Action Plan: Italy Action Plan 2019-2021

Action Plan Cycle: 2019

Status: Active


Lead Institution: Ministry of Economic Development (MISE) – Marco Maceroni

Support Institution(s): Ministry of Economics and Finance (MEF), Unioncamere

Policy Areas

Anti-Corruption, Beneficial Ownership, E-Government, Gender, Marginalized Communities, Private Sector

IRM Review

IRM Report: Italy Design Report 2019-2021

Starred: Pending IRM Review

Early Results: Pending IRM Review

Design i

Verifiable: Yes

Relevant to OGP Values: Access to Information

Potential Impact:

Implementation i

Completion: Pending IRM Review


Background and objectives

The fight against money laundering and international terrorism are common objectives for all the world’s democratic countries. Not only the EU, but also the OECD (hence the most industrialized free market economies ) have set rules to make the life of money launderers and terrorists difficult. In particular, the latest EU Anti Money Laundering Directive (5th AMLD) focused on the transparency of data regarding beneficial owners. Full visibility must be given to the physical person who is the final beneficiary of transactions carried out. This is a major evolution of the system towards greater transparency for the market (meaning either consumers, businesses, or the entire economic system wishing to do business on ethical terms both as an administration and fiscal, investigation and judicial authority) and, at the same time, for professionals (including banks, insurance companies, professions, etc.) that, according to legislation, have to identify the beneficial owner before the requested transaction is carried out.
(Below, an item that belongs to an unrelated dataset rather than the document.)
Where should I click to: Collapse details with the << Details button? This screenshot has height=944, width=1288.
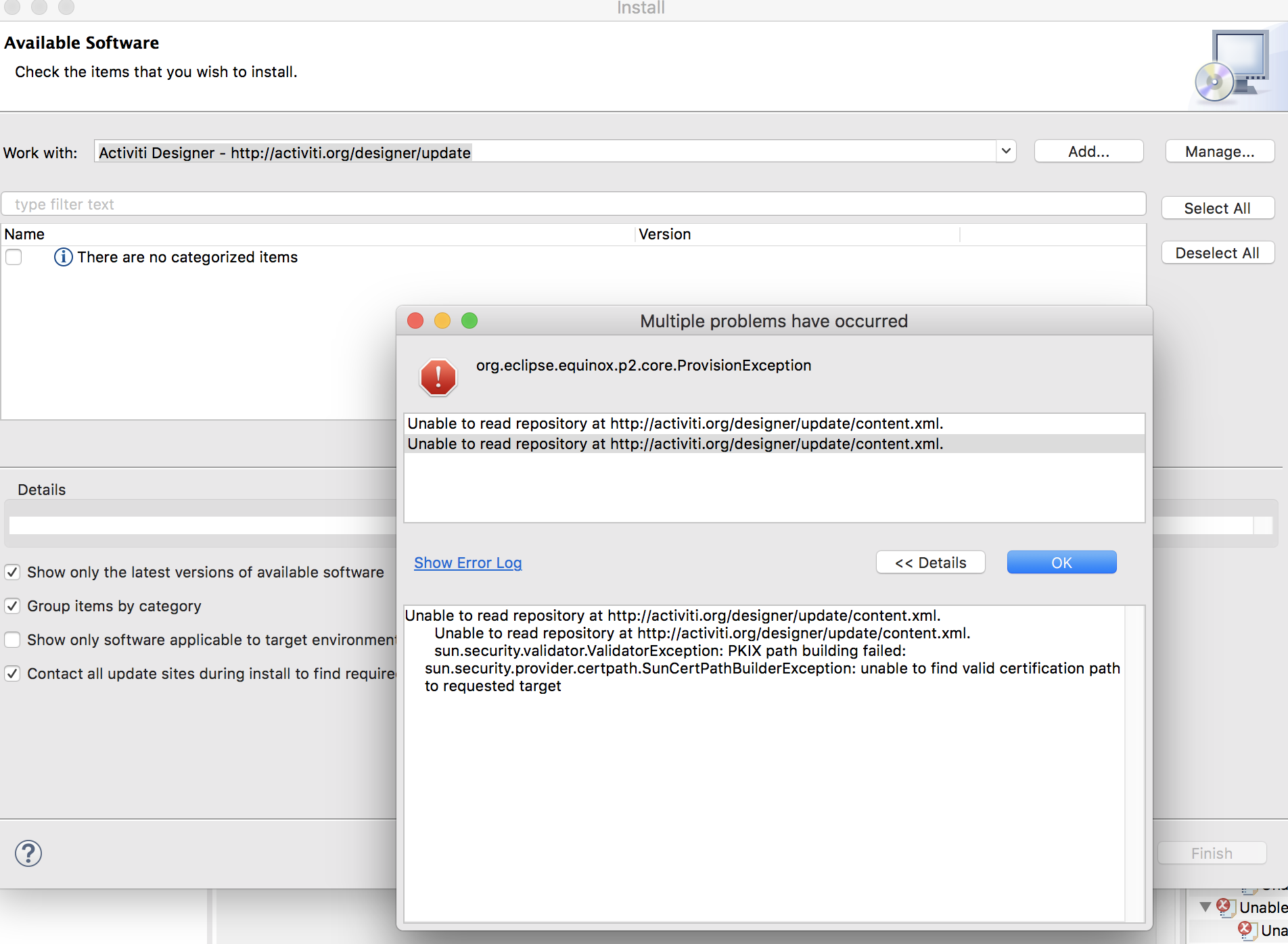pos(930,563)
Within the Italian legislation a special section of the register of companies was created. The register will include all beneficial owners of limited liability companies that, by definition, are included in the register of companies. The same register will also include the beneficial owners of private legal persons (included in prefectural registers) and trusts.

The main innovation is that the section can be accessed by anyone. There are no more limitations (as envisaged in the 4th AMDL) for entities holding specific functions (i.e. Police forces, magistrates) or interests (professions, banks). Anyone will be able to access the section on the Register of companies, out of personal curiosity, to “become familiar” with their contractor, because they are obliged by law (professions), for investigation. Clearly, transparency runs parallel to market protection and data sharing. The only exception is trusts’ beneficial owners. The Directive foresees a more traditional level of knowledge: open for those who have to investigate and cooperate; otherwise, the request is limited to those who can prove a legally protected interest.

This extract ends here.